>>>>

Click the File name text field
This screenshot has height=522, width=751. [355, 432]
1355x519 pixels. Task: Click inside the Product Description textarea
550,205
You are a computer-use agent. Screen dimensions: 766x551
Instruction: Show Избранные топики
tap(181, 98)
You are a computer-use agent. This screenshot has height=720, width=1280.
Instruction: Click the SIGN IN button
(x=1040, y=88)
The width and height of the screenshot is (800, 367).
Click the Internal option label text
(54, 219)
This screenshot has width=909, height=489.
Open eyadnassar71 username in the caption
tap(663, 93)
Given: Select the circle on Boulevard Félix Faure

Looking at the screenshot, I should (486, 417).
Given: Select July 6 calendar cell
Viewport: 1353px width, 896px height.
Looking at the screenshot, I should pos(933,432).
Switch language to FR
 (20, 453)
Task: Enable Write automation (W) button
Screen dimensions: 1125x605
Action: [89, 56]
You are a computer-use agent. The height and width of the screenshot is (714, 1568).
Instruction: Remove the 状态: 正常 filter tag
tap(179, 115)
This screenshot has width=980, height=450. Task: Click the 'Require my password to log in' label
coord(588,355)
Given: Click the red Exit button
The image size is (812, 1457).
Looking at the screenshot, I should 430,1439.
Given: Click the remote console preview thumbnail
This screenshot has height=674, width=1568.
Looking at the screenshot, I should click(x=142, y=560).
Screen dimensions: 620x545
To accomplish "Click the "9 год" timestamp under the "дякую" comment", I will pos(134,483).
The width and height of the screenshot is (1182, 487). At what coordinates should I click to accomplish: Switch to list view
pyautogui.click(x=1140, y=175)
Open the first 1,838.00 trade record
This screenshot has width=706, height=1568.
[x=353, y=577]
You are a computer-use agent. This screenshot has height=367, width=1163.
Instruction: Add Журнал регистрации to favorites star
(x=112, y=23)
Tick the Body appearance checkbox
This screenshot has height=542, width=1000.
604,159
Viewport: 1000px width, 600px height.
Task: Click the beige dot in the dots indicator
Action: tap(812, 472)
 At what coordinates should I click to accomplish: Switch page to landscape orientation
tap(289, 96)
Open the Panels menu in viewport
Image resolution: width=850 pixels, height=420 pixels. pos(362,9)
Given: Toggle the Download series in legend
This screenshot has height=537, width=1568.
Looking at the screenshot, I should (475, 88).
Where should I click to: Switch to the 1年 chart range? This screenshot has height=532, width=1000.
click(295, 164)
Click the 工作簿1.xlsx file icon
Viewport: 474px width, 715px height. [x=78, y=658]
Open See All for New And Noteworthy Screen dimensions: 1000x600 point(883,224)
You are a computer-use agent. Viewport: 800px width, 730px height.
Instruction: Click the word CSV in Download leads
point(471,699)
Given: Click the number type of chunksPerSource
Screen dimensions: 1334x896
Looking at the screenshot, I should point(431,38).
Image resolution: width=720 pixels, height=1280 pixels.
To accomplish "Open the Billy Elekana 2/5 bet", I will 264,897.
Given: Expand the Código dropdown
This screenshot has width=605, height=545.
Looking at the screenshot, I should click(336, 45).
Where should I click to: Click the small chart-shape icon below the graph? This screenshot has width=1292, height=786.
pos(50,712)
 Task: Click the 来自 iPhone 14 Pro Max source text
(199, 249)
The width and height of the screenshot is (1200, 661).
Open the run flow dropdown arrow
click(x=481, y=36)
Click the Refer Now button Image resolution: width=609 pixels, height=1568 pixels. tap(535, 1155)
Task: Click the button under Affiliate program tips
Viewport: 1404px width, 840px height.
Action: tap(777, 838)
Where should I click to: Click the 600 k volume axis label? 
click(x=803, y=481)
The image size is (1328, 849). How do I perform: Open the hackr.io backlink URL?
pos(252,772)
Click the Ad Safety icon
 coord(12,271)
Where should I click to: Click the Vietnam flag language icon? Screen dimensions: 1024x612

<<<<

- _BRIEF_: Write out all of the records word for word.

- _YOUR SOLUTION_:
Click the File name text field
This screenshot has height=522, width=751. [355, 432]
1355x519 pixels. Task: Click inside the Product Description textarea
550,205
You are a computer-use agent. Screen dimensions: 766x551
Instruction: Show Избранные топики
tap(181, 98)
You are a computer-use agent. This screenshot has height=720, width=1280.
Instruction: Click the SIGN IN button
(x=1040, y=88)
The width and height of the screenshot is (800, 367).
Click the Internal option label text
(54, 219)
This screenshot has width=909, height=489.
Open eyadnassar71 username in the caption
tap(663, 93)
Given: Select the circle on Boulevard Félix Faure

Looking at the screenshot, I should (486, 417).
Given: Select July 6 calendar cell
Viewport: 1353px width, 896px height.
Looking at the screenshot, I should pos(933,432).
Switch language to FR
 (20, 453)
Task: Enable Write automation (W) button
Screen dimensions: 1125x605
Action: [89, 56]
You are a computer-use agent. The height and width of the screenshot is (714, 1568).
Instruction: Remove the 状态: 正常 filter tag
tap(179, 115)
This screenshot has width=980, height=450. Task: Click the 'Require my password to log in' label
coord(588,355)
Given: Click the red Exit button
The image size is (812, 1457).
Looking at the screenshot, I should 430,1439.
Given: Click the remote console preview thumbnail
This screenshot has height=674, width=1568.
Looking at the screenshot, I should click(x=142, y=560).
Screen dimensions: 620x545
To accomplish "Click the "9 год" timestamp under the "дякую" comment", I will pos(134,483).
The width and height of the screenshot is (1182, 487). At what coordinates should I click to accomplish: Switch to list view
pyautogui.click(x=1140, y=175)
Open the first 1,838.00 trade record
This screenshot has width=706, height=1568.
[x=353, y=577]
You are a computer-use agent. This screenshot has height=367, width=1163.
Instruction: Add Журнал регистрации to favorites star
(x=112, y=23)
Tick the Body appearance checkbox
This screenshot has height=542, width=1000.
604,159
Viewport: 1000px width, 600px height.
Task: Click the beige dot in the dots indicator
Action: tap(812, 472)
 At what coordinates should I click to accomplish: Switch page to landscape orientation
tap(289, 96)
Open the Panels menu in viewport
Image resolution: width=850 pixels, height=420 pixels. pos(362,9)
Given: Toggle the Download series in legend
This screenshot has height=537, width=1568.
Looking at the screenshot, I should (475, 88).
Where should I click to: Switch to the 1年 chart range? This screenshot has height=532, width=1000.
click(295, 164)
Click the 工作簿1.xlsx file icon
Viewport: 474px width, 715px height. [x=78, y=658]
Open See All for New And Noteworthy Screen dimensions: 1000x600 point(883,224)
You are a computer-use agent. Viewport: 800px width, 730px height.
Instruction: Click the word CSV in Download leads
point(471,699)
Given: Click the number type of chunksPerSource
Screen dimensions: 1334x896
Looking at the screenshot, I should point(431,38).
Image resolution: width=720 pixels, height=1280 pixels.
To accomplish "Open the Billy Elekana 2/5 bet", I will 264,897.
Given: Expand the Código dropdown
This screenshot has width=605, height=545.
Looking at the screenshot, I should click(336, 45).
Where should I click to: Click the small chart-shape icon below the graph? This screenshot has width=1292, height=786.
pos(50,712)
 Task: Click the 来自 iPhone 14 Pro Max source text
(199, 249)
The width and height of the screenshot is (1200, 661).
Open the run flow dropdown arrow
click(x=481, y=36)
Click the Refer Now button Image resolution: width=609 pixels, height=1568 pixels. tap(535, 1155)
Task: Click the button under Affiliate program tips
Viewport: 1404px width, 840px height.
Action: tap(777, 838)
Where should I click to: Click the 600 k volume axis label? 
click(x=803, y=481)
The image size is (1328, 849). How do I perform: Open the hackr.io backlink URL?
pos(252,772)
Click the Ad Safety icon
 coord(12,271)
Where should I click to: Click the Vietnam flag language icon? Screen dimensions: 1024x612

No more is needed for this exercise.